Tobacco use in Alaska 2020
Cigarette use: Alaska*
Cigarette smoking rates in Alaska
- In 2018, 19.1% of adults smoked. Nationally, the rate was 16.1%.1
- In 2019, 8.4% of high school students in Alaska smoked cigarettes on at least one day in the past 30 days. Nationally, the rate was 6.0%.2
Other tobacco product use: Alaska
Vaping rates in Alaska
- In 2018, 6.0% of adults in Alaska used e-cigarettes and 5.8% used smokeless tobacco.3
- In 2019, 26.1% of high school students in Alaska used electronic vapor products on at least one day in the past 30 days. Nationally, the rate was 32.7%.2
- In 2019, 10.0% of high school students in Alaska used chewing tobacco, snuff or dip on at least one day in the past 30 days. Nationally, the rate was 3.8%.2
- In 2019, 4.6% of high school students in Alaska smoked cigars, cigarillos or little cigars on at least one day in the past 30 days. Nationally, the rate was 5.7%.2
Economics of tobacco use and tobacco control
How much does Alaska get from tobacco taxes
- Alaska received $82.2 million (estimated) in revenue from tobacco settlement payments and taxes in fiscal year 2020.4
- Of this, the state allocated $9.1 million in state funds to tobacco prevention in fiscal year 2020, 89.6% of the Centers for Disease Control and Prevention’s annual spending target.4
- Smoking-related health care costs: $438 million per year.4
- Smoking-related losses in productivity: $205.9 million per year.5
Alaska tobacco laws
Alaska tobacco tax
- Alaska is ranked 17th in the U.S. for its cigarette tax of $2.00 per pack (enacted July 2007), compared with the national average of $1.82. (The District of Columbia has the highest tax at $4.50 and Missouri has the lowest at 17 cents.)6-8
- All other tobacco products are taxed at 75% of the wholesale price.6,7
Clean indoor air ordinances
- Smoking is prohibited in all government workplaces, private workplaces, schools, childcare facilities, retail stores, bars, restaurants and recreational/cultural facilities.7
- Smoking restrictions are not required in casinos/gaming establishments (tribal establishments only).7
- E-cigarettes are included in the state’s definition of smoking.9
- Retailers and wholesalers are required to obtain a license to sell tobacco products.6
- Retailers and wholesalers are required to obtain a license to sell e-cigarette products.9
Youth access laws
- In December 2019, the United States adopted a law raising the federal minimum age of sale of all tobacco products to 21, effective immediately.

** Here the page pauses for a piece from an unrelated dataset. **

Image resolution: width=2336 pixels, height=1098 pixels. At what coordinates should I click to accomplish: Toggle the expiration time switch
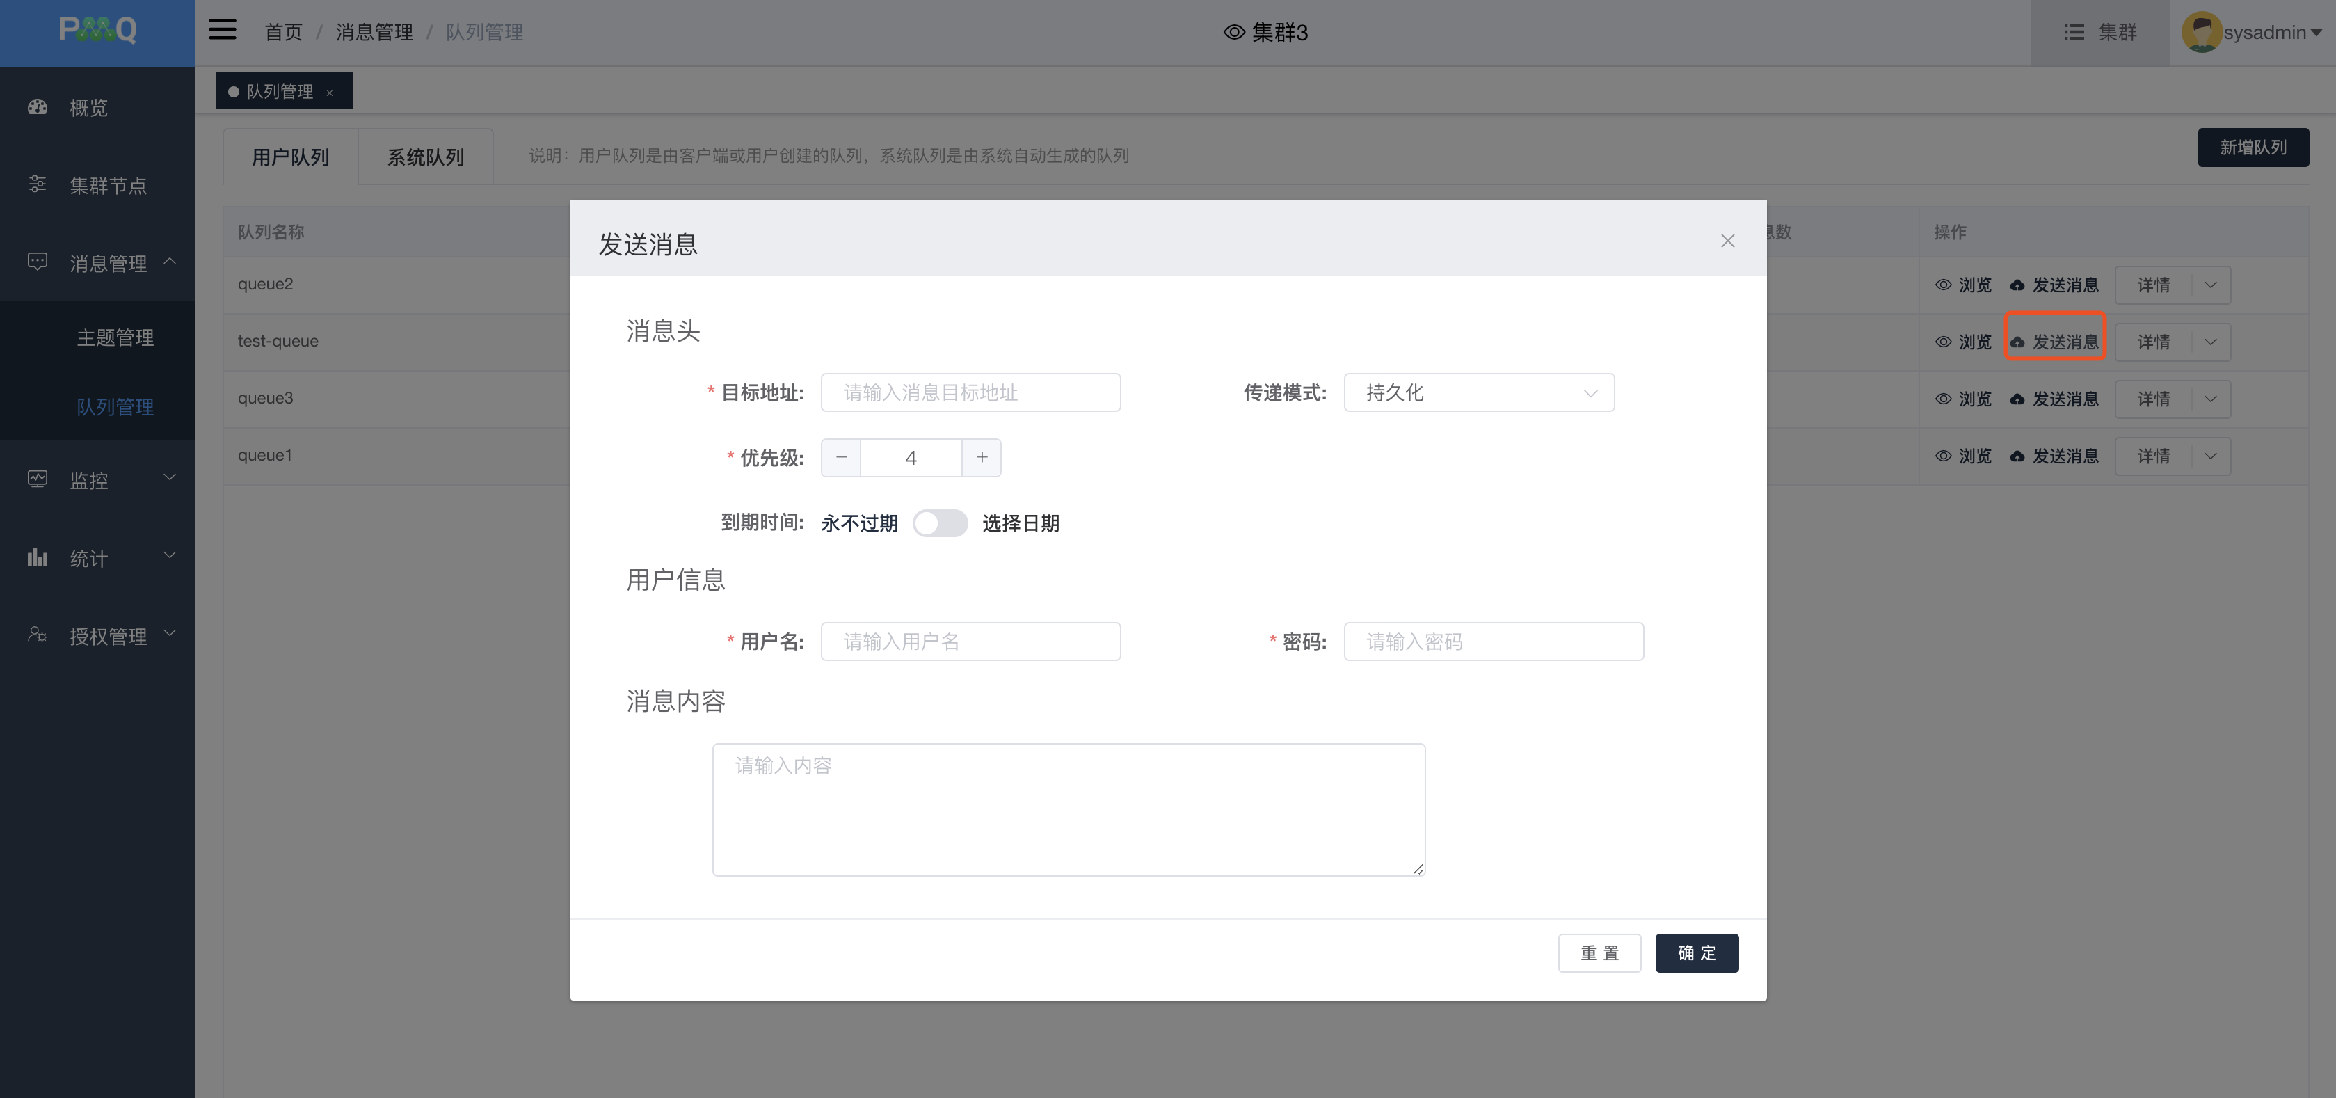click(x=940, y=523)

- Establishments are required to post signs stating that sales to minors are prohibited.6
- Minors are prohibited from buying alternative nicotine products, including e-cigarettes.6
Quitting statistics and benefits
Quitting smoking and vaping in Alaska
- The CDC estimates 52.3% of daily adult smokers in Alaska quit smoking for one or more days in 2018.3
- In 2014, the Affordable Care Act required that Medicaid programs cover all quit medications.7**
- Alaska’s state quit line invests $5.09 per smoker, compared with the national average of $2.14.7
- Alaska does not have a private insurance mandate provision for quitting tobacco.7
Notes and references
Updated August 2020
* National and state-level prevalence numbers reflect the most recent data available. This may differ across state fact sheets.
** The seven recommended quitting medications are NRT gum, NRT patch, NRT nasal spray, NRT inhaler, NRT lozenge, Varenicline (Chantix) and Bupropion (Zyban).
Fiore MC, et al. Treating Tobacco Use and Dependence: 2008 Update. Clinical Practice Guideline. Rockville, MD: US Department of Health and Human Services. Public Health Service: May 2008.
1. CDC, Behavioral Risk Factor Surveillance System, 2018.
2. CDC, Youth Risk Behavioral Surveillance System, 2019.
3. CDC, Behavioral Risk Factor Surveillance System, State Tobacco Activities Tracking and Evaluation System, 2020.
4. Campaign for Tobacco-Free Kids, Broken Promises to Our Children: a State-by-State Look at the 1998 State Tobacco Settlement 21 Years Later FY2020, 2019.
5. Campaign for Tobacco-Free Kids, Toll of Tobacco in the United States.
6. American Lung Association, State Legislated Actions on Tobacco Issues (SLATI).
7. American Lung Association, State of Tobacco Control, 2020.